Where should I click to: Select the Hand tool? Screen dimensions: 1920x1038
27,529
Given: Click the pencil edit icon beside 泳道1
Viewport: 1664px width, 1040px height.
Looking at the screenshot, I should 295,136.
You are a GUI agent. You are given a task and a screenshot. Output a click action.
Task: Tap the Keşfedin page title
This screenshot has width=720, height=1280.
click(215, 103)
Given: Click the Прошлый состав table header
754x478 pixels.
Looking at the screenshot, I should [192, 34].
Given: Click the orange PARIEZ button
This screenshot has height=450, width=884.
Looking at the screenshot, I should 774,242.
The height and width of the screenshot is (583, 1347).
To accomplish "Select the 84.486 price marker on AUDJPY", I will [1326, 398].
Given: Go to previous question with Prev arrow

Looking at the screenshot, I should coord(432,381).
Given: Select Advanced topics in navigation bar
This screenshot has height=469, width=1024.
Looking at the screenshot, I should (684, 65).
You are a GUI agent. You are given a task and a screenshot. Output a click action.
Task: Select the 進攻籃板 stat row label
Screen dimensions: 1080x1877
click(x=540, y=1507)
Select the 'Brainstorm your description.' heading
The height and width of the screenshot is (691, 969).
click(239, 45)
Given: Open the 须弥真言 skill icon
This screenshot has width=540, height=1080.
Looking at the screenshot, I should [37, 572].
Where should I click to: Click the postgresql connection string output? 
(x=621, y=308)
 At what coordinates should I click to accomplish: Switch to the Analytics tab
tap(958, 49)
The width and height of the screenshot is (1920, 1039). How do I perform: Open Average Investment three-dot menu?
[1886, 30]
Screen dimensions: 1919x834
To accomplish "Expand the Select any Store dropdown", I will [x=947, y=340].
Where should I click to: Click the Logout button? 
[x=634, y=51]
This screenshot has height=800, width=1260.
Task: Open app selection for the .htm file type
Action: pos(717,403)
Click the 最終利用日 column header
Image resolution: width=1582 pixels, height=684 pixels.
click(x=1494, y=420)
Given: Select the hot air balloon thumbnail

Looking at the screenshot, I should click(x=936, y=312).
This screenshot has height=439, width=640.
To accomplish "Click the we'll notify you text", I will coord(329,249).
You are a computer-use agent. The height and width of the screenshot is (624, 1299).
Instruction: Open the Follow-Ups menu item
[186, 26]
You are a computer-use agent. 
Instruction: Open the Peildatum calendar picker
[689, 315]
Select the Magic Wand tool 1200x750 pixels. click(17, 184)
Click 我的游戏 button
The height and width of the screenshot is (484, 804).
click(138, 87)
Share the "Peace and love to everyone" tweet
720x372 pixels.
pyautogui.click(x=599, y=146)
^^^^
== The problem ==
Write out the lines of the records exactly, starting at the one holding "Select the Magic" and ending with the last line, and include no others.

== Result of this task ==
Select the Magic Wand tool 1200x750 pixels. click(17, 184)
Click 我的游戏 button
The height and width of the screenshot is (484, 804).
click(138, 87)
Share the "Peace and love to everyone" tweet
720x372 pixels.
pyautogui.click(x=599, y=146)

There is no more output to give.